Cependant, lorsqu'il s'agit de l'achat d'une érablière, le producteur devra acheter des quotas en conséquence, car ce ne sera pas de la croissance organique de la production avec le nombre d'entailles de son érablière.

Marché de 500 000 entailles

Rappelant que la Fédération est soumise aux décisions de la Régie des marchés agricoles, il dit attendre une réponse favorable pour ouvrir un marché de 500 000 entailles pour l'agrandissement d'érablières existantes et la création de nouvelles productions.

Alors que des producteurs se plaignaient au Soleil de devoir supporter la réserve stratégique de sirop, même si toute leur production était vendue à des acheteurs autorisés, M. Rouillard précise que tous les producteurs participent à la réserve en tant que collectif.

«Les producteurs ont tous été payés pour le sirop jusqu'à l'année 2009, indique-t-il. Pour 2010, ils ont reçu en moyenne 89 % de leurs revenus. Par contre, la réserve a augmenté avec les années record de production de 2013 et de 2014. La réserve compte environ 60 millions de livres actuellement, mais nous avons vendu 10 millions de livres dans les cinq dernières semaines.»

Toutefois, si la saison actuelle est mauvaise selon certaines prédictions à cause d'un printemps tardif et une hausse rapide des températures, la réserve risque de se vider en bonne partie pour fournir les demandes du marché. «On pourrait alors payer les dus de 2010 à 2012», soutient-il.

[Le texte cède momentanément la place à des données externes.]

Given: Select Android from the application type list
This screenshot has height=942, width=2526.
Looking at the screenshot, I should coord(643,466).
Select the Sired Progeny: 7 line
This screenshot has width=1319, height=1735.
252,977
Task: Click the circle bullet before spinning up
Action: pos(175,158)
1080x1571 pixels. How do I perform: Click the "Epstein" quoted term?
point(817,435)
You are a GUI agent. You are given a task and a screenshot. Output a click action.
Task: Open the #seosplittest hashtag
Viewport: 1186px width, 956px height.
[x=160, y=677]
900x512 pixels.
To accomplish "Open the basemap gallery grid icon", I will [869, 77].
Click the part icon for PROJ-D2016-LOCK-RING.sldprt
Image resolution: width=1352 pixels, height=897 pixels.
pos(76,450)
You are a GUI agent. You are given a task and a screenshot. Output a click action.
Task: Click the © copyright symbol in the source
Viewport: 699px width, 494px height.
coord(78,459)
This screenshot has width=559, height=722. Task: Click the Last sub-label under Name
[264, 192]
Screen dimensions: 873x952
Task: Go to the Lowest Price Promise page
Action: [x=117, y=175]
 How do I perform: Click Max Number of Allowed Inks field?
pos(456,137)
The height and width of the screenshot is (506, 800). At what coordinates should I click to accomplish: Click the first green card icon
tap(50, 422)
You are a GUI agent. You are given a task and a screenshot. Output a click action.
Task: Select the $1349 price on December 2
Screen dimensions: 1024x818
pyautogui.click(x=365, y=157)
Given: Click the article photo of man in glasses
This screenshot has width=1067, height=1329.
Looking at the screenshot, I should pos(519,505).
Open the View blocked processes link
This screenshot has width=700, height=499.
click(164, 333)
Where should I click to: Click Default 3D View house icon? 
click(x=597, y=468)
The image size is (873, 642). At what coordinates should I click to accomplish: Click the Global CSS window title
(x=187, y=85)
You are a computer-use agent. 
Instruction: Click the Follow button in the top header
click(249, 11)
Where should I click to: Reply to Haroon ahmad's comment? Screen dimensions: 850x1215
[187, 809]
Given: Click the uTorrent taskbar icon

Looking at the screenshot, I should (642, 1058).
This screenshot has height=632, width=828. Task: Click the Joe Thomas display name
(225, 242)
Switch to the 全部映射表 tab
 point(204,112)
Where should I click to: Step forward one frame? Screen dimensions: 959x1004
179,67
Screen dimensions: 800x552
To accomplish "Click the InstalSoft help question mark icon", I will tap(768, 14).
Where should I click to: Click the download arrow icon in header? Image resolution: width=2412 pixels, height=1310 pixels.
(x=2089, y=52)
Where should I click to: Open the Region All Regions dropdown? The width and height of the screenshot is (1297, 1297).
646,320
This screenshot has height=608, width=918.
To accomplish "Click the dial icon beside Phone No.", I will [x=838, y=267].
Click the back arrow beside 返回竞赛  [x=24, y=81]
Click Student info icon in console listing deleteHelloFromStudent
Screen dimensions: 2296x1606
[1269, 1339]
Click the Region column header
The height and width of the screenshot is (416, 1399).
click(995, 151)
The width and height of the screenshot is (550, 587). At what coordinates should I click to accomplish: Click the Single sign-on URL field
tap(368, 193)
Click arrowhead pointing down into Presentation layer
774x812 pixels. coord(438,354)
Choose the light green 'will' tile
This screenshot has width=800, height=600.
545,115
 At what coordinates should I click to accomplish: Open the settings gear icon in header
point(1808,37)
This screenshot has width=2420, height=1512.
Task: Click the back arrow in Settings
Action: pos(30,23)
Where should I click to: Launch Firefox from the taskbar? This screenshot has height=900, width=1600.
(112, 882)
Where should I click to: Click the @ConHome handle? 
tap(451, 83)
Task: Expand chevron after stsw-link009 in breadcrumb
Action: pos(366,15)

Quant au marché de l'exportation, M. Rouillard affirme que ce sont les exportateurs travaillant avec les autorités fédérales qui prennent les décisions à propos des pays où sera vendu le sirop d'érable. Parmi les nouveaux marchés qui s'ouvrent à l'or blond du Québec, il note l'Inde et l'Australie.

À son avis, l'industrie ne tourne pas au ralenti bien qu'elle soit soumise aux aléas de la nature et du temps. Les efforts sont mis pour que l'industrie continue sa progression autant dans les recherches de nouveaux débouchés, de nouvelles technologies et des découvertes scientifiques sur l'acériculture et les valeurs sur sirop d'érable.